**INPUT MATERIAL**.
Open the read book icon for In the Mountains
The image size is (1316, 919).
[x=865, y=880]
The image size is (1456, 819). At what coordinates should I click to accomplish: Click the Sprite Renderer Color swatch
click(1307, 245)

**TRY IT**.
Each entry above needs to be returned exactly as written.

**SOLUTION TO THE EXERCISE**.
Open the read book icon for In the Mountains
The image size is (1316, 919).
[x=865, y=880]
The image size is (1456, 819). At what coordinates should I click to accomplish: Click the Sprite Renderer Color swatch
click(1307, 245)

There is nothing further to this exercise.